In the 1940s, the simple act of waving your hands in public resulted in decades of forced institutionalization; today, it can mean death. JD was condemned to a lifetime of confinement, but McClain was executed. In our social hierarchy, we situate disabled people as less than. The result is their exclusion, confinement, and sometimes death with little to no punishment. The intertwined oppressions of disability and Blackness raises new questions about early circumstances of incarceration and police brutality, which activists have fought since the 1960s.[viii] Yet, whether we are policing disabled people in the street or funneling them out of the classroom into carceral spaces, one thing is clear – No public space is safe for Black disabled people – then or now.

 

[i] “Independent Review of Elijah McClain Case.” City of Aurora Colorado. https://www.auroragov.org/residents/public_safety/commitment_to_progress/the_elijah_mc_clain_case. After a violent encounter with the Aurora Police Department, Elijah McClain died in the hospital 6 days later. During police detainment, McClain was placed in a choke hold and paramedics injected him with Ketamine. An autopsy confirmed McClain died from Ketamine complications.

[ii] Schweik, Susan M. The Ugly Laws: Disability in Public. New York: New York University Press, 2009, p 64-65.

[iii] Bakke, David. God Knows His Name: The True Story of John Doe No.24, Illinois: Southern Illinois University, 2000, xvii.

[iv] Barbarin, Imani, “I Was Unprepared for 2020,” Crutches and Spice (Dec 31, 2020).

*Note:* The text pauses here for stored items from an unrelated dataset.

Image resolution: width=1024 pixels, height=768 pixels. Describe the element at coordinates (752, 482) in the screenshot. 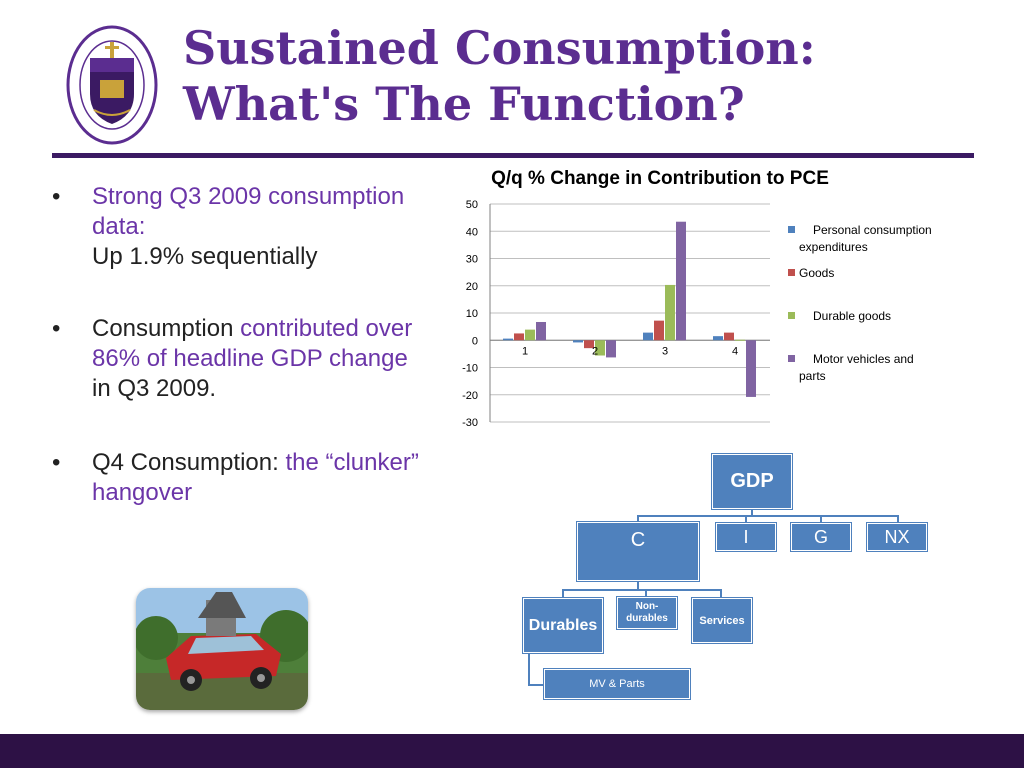

I see `org-box-gdp: GDP` at that location.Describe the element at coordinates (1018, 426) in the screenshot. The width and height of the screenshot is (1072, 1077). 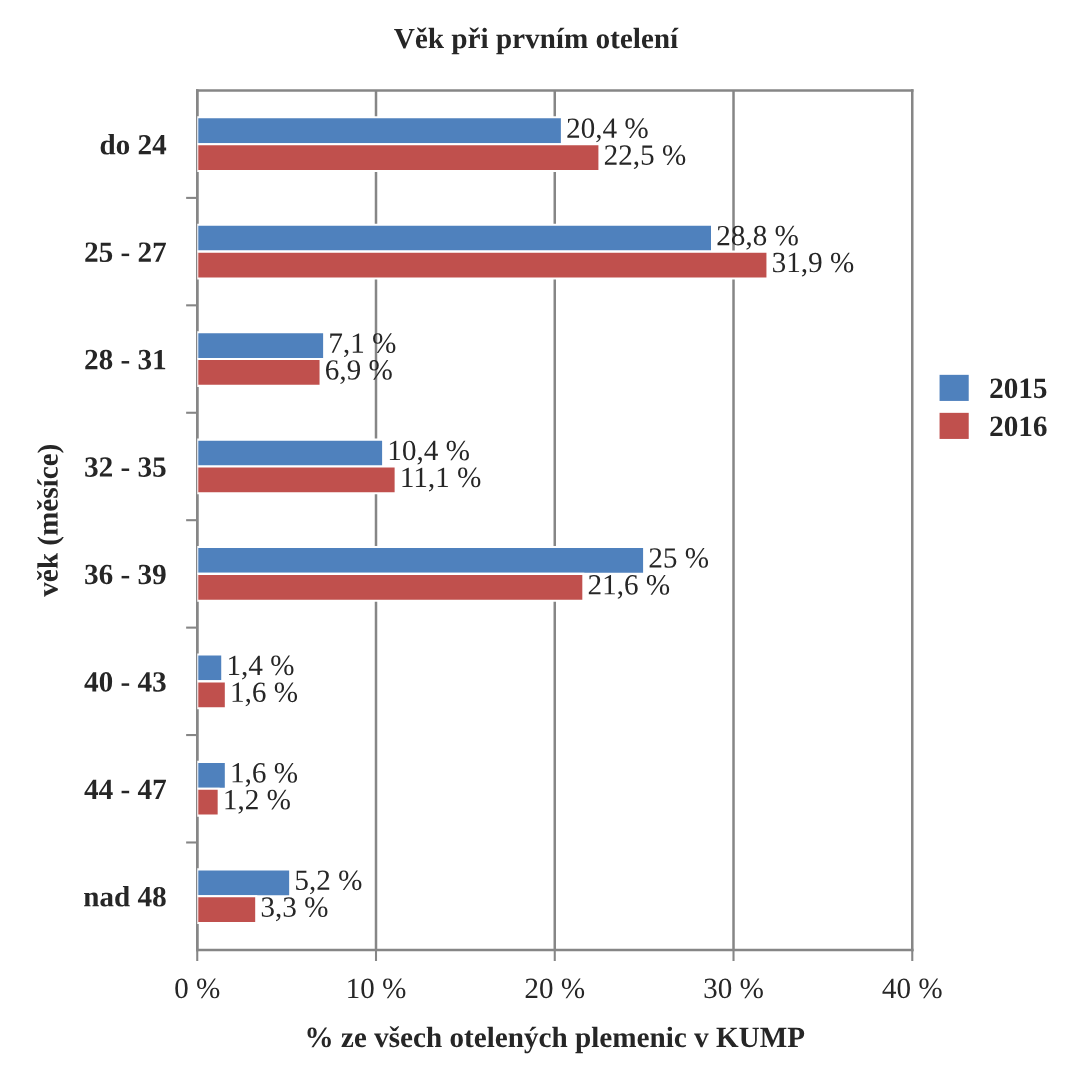
I see `legend-label: 2016` at that location.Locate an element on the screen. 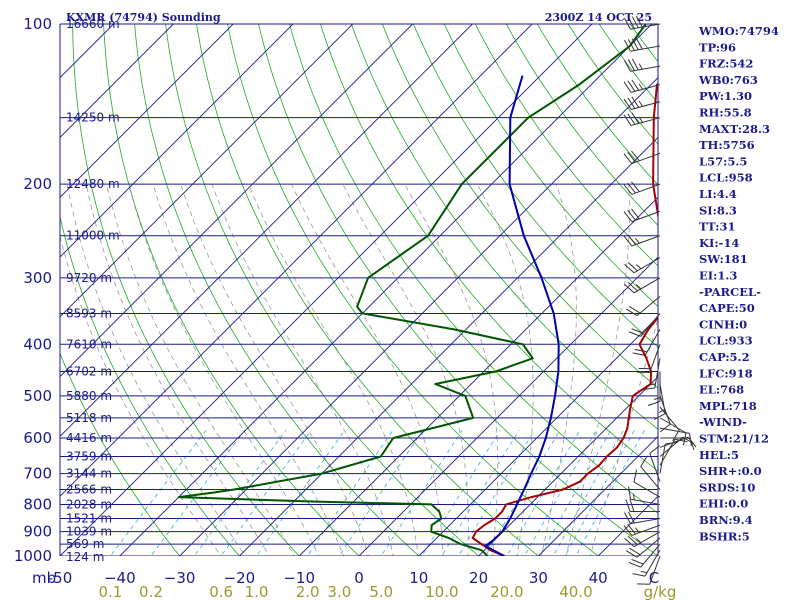 The image size is (800, 600). sounding-index: LFC:918 is located at coordinates (726, 373).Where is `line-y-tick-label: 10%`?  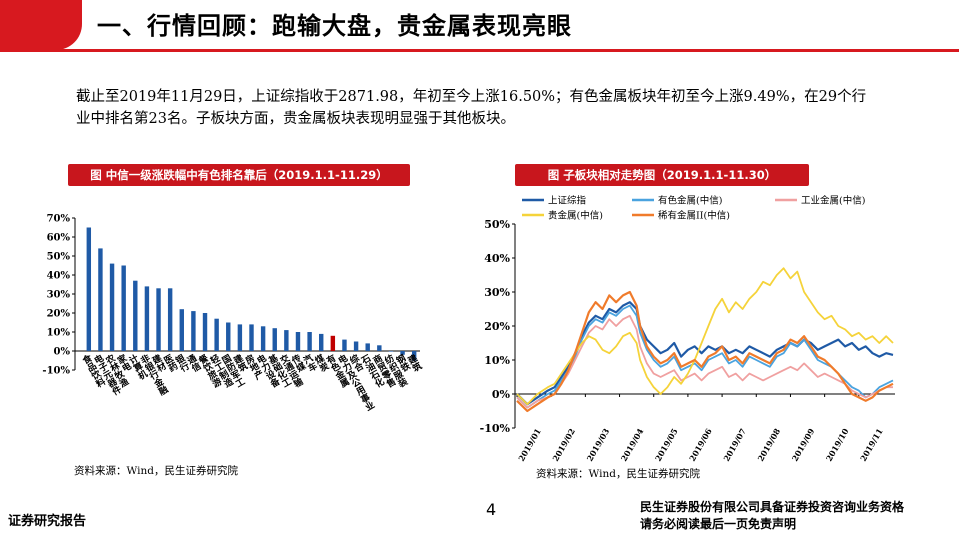
line-y-tick-label: 10% is located at coordinates (497, 360). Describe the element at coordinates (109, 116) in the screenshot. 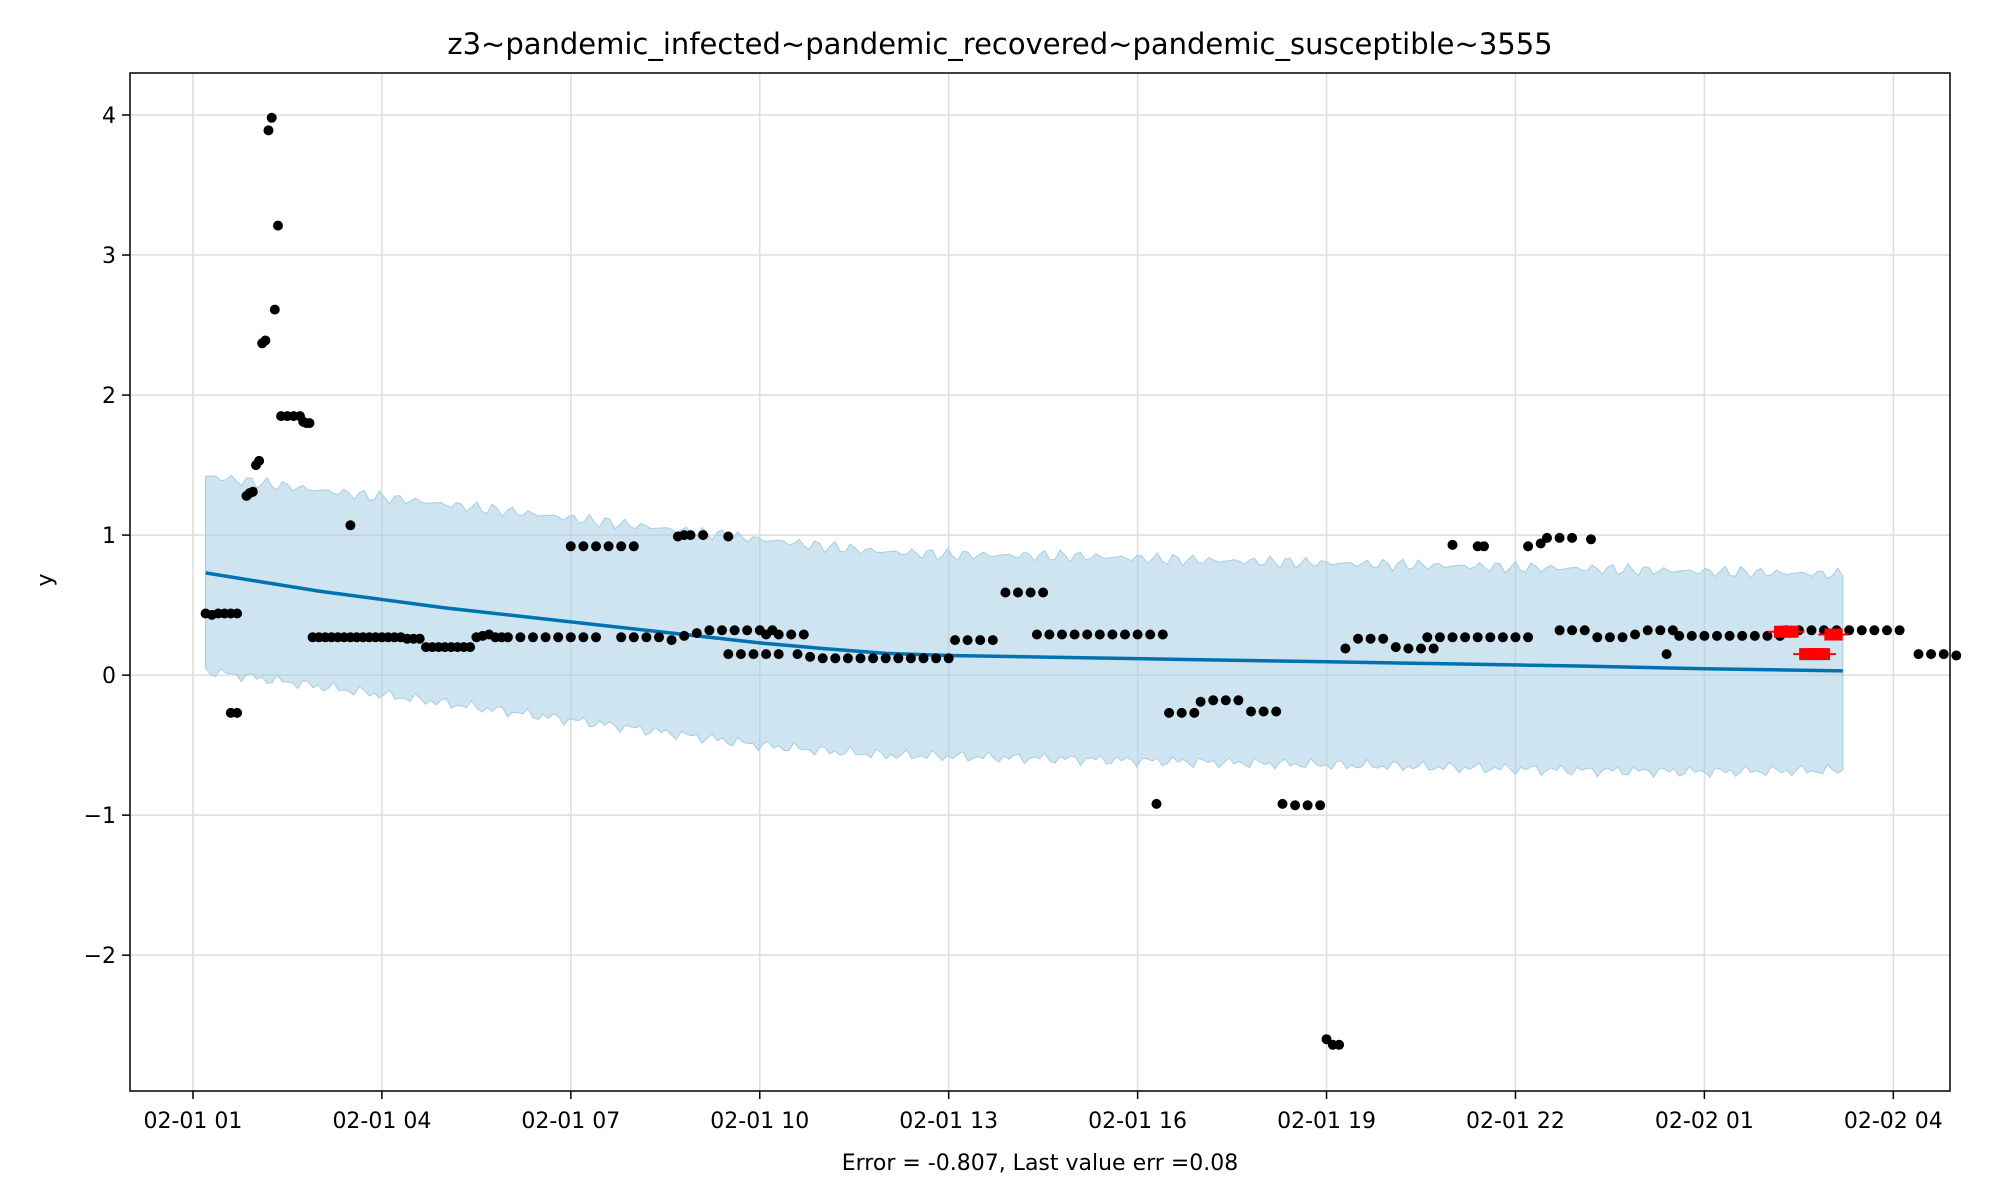

I see `y-tick-label: 4` at that location.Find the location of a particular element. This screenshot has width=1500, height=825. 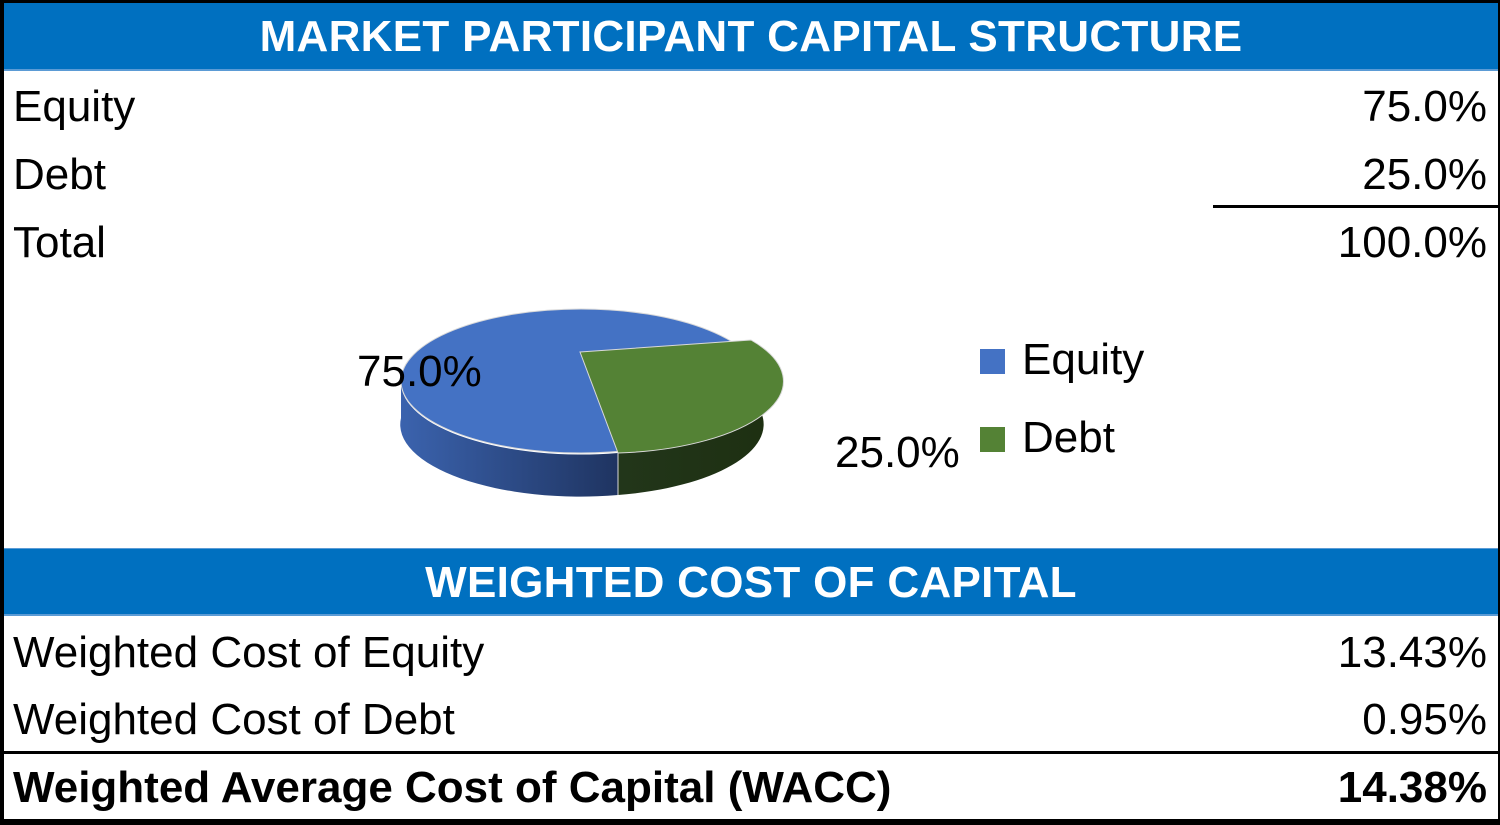

cost-equity-value: 13.43% is located at coordinates (1412, 652).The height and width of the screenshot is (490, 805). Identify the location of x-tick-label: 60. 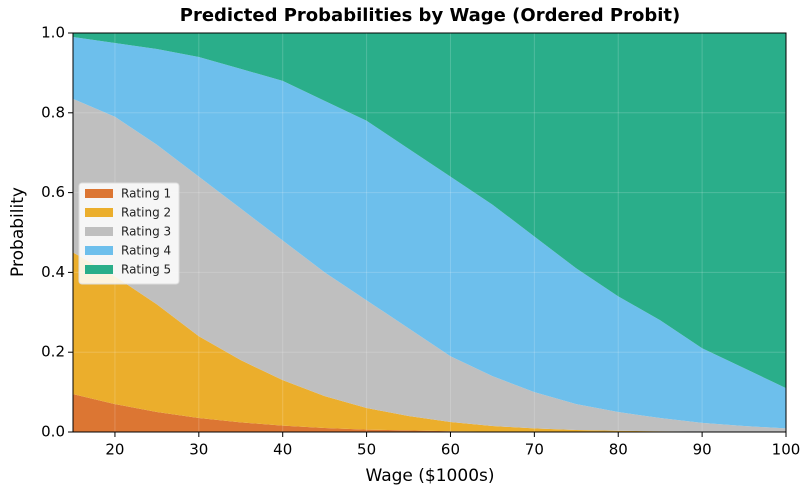
(450, 450).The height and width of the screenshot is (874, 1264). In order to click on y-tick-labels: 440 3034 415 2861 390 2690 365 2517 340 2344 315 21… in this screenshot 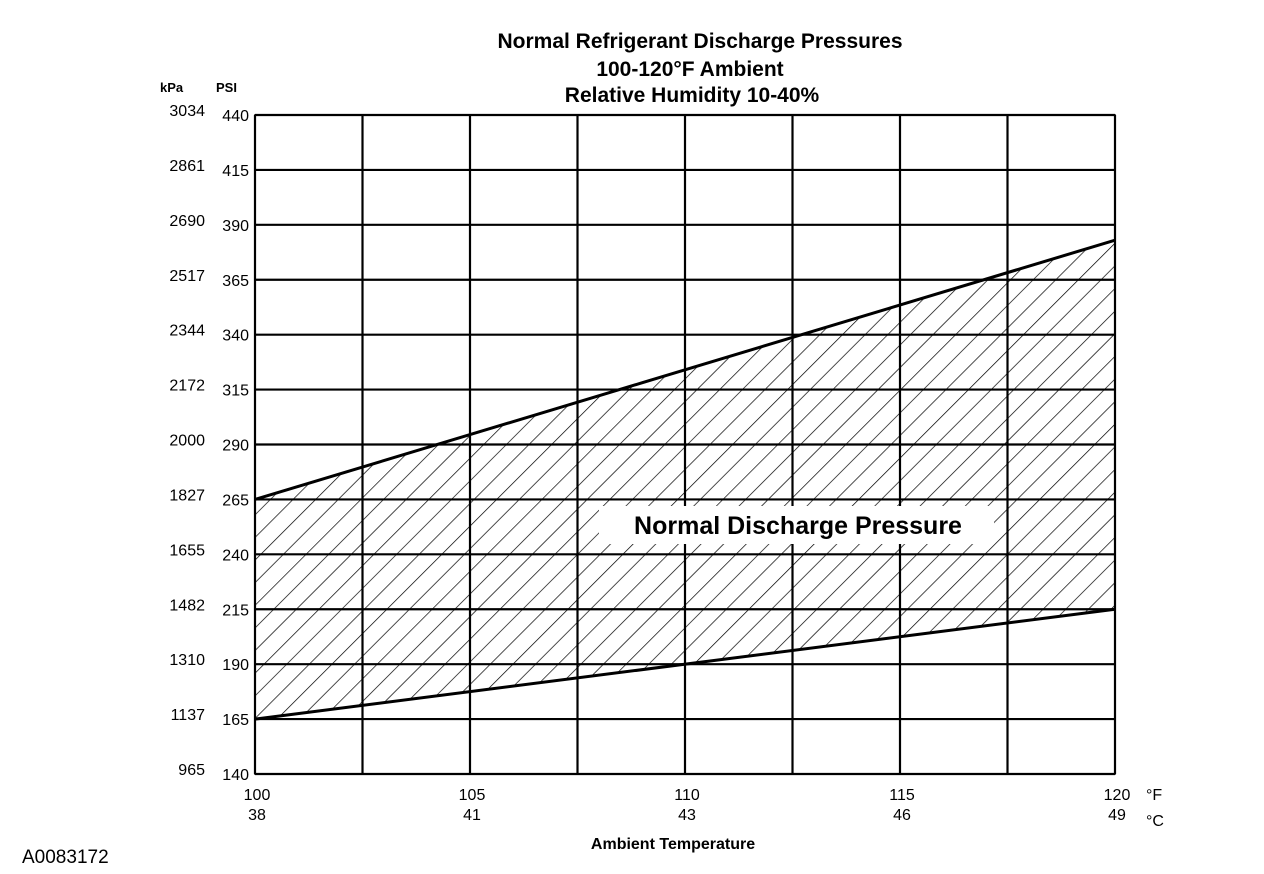, I will do `click(209, 444)`.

[v] Our Kids Are Going to Feel Safer in Their Schools’: Gov. Polis Signs 2 School Safety Bills into Law,” 2023. April 28. https://www.denver7.com/news/local-news/gov-polis-signs-2-school-safety-bills-into-law.

[vi] “Colorado School Safety: A Legal Manual Revised Edition October 2022”n.d. https://coag.gov/app/uploads/2023/03/2022-AGs-Colorado-School-Safety-A-Legal-Manual.pdf.

[vii] U.S. Commission on Civil Rights, Beyond Suspensions: Examining School Discipline Policies and Connections to the School-to-Prison Pipeline for Students of Color with Disabilities, Washington D.C. of: U.S. Commission on Civil Rights, 2019, 37.

[viii] Dennis Billups and Brad Lomax, featured in the Black Panther Newspaper above played key roles in the 1960s disability rights movement. They, along with Joyce Ardell are most known for protests which led to civil rights legislation that prohibited federally funded agencies from discrimination against disabled. Lomax’s dual position within BPP, however, also highlighted the intertwined nature of disability and the criminal justice system. Other 1960s and 1970s activists have followed Billups, Lomax, and Ardell, including Pat Parker (also a BPP member) and Johnnie Lacy.

 

Bre Madsen is a scholar on American disability who received her Masters in History at Miami University. Her research centers on the intersection of disability, race, and incarceration through the guise of education. She is currently editing a journal essay that examines how North Carolina and Alabama systematically funneled, exploited, and even executed disabled people as early forms of Black incarceration.